Source text:
_ _ _ _
How many times have we wanted to change a behavior, mindset, or habit, and we weren’t able to do it? We had the motivation for the change. We even started it but have yet to actualize the change we wanted.

Our immunity to change is as physiological as psychological. Our reptilian part of the brain – the brain stem – is designed to see change as a threat. We are instinctively wired to survive; therefore, our body – below our awareness – constantly searches for danger but desires safety.

Robert Kegan and Lisa Lahey gathered their many years of research on adult human development in a book titled “Immunity to Change.” 

They explain how the desire to change or having insight into our behavior that needs change is not enough. 

I translate that to knowing my need to change intellectually is the first step. It’s when I read and listen and recognize my limitations. Then there is a path to the embodiment of the change to make it second nature. 

It is a learning process. It’s different from learning mathematics or a new SW application. This is learning our transformational skills, as Kegan and Lahey put it. 

The learning process can be viewed this way:

         

   Photo surce: https://www.zen-tools.net/stages-of-learning.html

It is an iterative process that takes a while. It is also easier to do it with outside support to see the achievements in the process and receive feedback. This is where a support group or a life coach can help. 

I recently finished “Immunity to Change.” It is a comprehensive model that could help various personality types. There are many models that we coaches apply to empower our clients to make the change they want. The goal in coaching is to select a suitable model for the combination of personality and circumstances to allow the learning process to take place and unlock the client’s potential.

This is how this model works; By filling out the chart below, we can create a picture and a plan for our path to change.

  From the book Immunity to Change by Robert Kegan and Lisa Lahey

Column 1- Commitment (improvement goals): Think about the most challenging part of your life and ask yourself, what would be the most critical change in me that can improve my contribution to this challenge? What behavior is limiting you from being yourself in this challenge? If you feel comfortable, ask for feedback from those involved or who know about your life challenge. 

Column 2 – Doing/not Doing: These are our behaviors. What am I doing against this goal? If you’d like, make this column private. The more honest you are with yourself, the better results you will gain. But the goal is not to shame yourself. For example, I fall into people-pleaser mode under the fear of conflict. I agree even if I don’t like a situation, then I feel resentment. I listen to learn what people want to do and forget my own wants and needs. I don’t want to upset people by pushing them out of their comfort zone. I compromise my desires and sometimes my needs. 

Column 3 – Hidden competing commitments and the worry box: Hidden commitments are part of our psychological immune system to keep us safe. These are our rescuers from old dangers. We needed to adopt these worries as our defense mechanism, especially when we were young. They can be based on old threats.
_ _ _ _
Material provided:
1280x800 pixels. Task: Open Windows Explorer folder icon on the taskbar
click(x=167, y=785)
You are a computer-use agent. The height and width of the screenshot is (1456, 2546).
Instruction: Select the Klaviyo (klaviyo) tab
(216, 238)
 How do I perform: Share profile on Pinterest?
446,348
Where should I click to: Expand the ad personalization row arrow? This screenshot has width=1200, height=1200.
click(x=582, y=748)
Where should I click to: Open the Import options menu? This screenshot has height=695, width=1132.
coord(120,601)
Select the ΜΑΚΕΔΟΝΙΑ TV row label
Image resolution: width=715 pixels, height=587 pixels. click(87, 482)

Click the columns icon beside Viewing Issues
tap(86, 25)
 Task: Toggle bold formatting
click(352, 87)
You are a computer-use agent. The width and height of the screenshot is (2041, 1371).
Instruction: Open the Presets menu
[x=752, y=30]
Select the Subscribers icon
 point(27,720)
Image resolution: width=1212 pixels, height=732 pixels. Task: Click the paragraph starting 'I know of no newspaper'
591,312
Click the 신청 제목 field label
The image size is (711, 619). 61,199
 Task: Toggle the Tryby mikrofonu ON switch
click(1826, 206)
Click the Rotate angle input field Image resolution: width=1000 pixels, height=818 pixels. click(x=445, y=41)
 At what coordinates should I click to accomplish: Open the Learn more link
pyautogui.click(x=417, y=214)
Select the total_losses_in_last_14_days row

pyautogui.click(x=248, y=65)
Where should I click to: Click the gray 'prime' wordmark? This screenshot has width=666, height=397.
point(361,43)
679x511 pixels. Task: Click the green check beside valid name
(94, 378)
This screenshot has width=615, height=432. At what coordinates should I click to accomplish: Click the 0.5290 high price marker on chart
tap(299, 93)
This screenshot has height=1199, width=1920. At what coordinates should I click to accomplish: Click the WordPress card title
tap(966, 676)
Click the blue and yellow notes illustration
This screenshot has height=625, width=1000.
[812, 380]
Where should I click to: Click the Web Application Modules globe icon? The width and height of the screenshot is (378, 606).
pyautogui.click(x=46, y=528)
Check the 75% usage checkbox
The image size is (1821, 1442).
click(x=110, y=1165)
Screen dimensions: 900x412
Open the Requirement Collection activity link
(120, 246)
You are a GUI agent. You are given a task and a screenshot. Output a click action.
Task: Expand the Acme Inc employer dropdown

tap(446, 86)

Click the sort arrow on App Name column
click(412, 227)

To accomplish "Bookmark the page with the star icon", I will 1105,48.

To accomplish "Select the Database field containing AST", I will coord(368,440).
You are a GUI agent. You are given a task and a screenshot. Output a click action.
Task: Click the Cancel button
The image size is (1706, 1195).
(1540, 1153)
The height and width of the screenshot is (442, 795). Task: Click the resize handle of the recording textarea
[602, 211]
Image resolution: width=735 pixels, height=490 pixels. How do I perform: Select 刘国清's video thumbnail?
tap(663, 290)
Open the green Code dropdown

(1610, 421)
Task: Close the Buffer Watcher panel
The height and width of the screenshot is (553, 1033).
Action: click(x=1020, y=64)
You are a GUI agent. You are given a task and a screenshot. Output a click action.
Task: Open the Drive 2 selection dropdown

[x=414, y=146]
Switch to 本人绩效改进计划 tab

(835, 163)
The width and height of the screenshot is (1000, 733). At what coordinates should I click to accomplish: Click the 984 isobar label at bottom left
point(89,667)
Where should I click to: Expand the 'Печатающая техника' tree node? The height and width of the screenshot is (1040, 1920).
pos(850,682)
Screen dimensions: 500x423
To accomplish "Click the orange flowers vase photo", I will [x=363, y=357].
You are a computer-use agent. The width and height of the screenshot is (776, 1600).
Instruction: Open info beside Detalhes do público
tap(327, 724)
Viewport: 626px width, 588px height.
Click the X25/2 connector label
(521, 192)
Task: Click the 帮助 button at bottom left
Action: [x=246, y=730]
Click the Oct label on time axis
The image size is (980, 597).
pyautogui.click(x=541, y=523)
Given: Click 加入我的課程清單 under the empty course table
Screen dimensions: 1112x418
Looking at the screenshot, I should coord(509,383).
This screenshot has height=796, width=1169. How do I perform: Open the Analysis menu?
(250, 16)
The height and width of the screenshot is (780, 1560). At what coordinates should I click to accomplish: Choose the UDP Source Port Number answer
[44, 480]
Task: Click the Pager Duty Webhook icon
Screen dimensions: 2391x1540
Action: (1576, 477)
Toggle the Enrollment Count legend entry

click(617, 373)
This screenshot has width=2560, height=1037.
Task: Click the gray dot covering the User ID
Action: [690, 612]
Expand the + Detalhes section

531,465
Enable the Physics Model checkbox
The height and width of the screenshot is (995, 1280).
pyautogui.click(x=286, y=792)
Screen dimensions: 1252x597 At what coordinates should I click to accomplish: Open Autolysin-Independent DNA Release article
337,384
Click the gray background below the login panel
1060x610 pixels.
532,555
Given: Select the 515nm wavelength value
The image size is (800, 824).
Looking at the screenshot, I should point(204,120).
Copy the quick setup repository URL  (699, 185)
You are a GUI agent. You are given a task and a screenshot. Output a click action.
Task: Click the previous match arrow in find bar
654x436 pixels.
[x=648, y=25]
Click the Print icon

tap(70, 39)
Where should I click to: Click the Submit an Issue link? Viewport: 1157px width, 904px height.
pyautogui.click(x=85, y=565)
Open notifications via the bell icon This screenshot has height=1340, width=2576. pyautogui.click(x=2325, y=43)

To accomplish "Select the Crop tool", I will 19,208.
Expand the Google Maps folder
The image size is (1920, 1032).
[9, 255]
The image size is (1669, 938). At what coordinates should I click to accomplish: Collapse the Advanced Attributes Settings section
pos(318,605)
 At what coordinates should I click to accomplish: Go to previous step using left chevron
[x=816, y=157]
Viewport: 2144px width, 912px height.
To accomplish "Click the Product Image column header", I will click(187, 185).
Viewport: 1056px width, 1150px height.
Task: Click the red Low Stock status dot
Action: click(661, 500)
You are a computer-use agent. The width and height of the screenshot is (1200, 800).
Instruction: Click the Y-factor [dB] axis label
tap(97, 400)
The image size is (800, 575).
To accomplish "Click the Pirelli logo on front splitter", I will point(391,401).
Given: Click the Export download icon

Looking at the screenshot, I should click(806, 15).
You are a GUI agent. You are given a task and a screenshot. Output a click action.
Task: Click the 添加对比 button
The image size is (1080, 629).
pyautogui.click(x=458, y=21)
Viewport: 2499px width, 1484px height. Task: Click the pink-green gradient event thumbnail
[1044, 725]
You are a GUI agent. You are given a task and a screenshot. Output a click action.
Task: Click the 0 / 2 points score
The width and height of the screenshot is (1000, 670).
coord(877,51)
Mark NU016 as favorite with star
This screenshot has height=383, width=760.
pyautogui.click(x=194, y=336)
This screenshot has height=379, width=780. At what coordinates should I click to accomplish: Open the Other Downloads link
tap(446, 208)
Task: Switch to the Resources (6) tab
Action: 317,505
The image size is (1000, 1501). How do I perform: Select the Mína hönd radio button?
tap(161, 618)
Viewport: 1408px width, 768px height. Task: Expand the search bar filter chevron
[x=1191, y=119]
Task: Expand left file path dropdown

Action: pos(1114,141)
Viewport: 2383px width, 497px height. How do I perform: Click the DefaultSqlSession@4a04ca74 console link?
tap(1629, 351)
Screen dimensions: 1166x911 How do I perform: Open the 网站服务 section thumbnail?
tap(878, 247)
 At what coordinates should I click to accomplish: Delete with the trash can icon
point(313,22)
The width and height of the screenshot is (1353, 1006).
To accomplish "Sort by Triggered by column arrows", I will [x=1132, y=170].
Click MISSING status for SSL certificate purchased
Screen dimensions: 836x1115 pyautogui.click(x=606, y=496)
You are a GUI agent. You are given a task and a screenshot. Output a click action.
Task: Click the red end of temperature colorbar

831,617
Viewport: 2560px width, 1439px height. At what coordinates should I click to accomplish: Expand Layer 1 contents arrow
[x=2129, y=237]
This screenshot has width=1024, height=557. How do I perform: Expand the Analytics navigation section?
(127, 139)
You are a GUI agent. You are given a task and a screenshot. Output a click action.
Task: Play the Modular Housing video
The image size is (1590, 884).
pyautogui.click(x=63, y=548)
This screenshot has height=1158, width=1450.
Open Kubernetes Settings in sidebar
_ _ _ _
Task requirements: Print the portion of the immunity-to-change article that begins at the words "I recently finished" and ends after "the client’s potential.". Use only the immunity-to-change article as your source.

Expected answer:
I recently finished “Immunity to Change.” It is a comprehensive model that could help various personality types. There are many models that we coaches apply to empower our clients to make the change they want. The goal in coaching is to select a suitable model for the combination of personality and circumstances to allow the learning process to take place and unlock the client’s potential.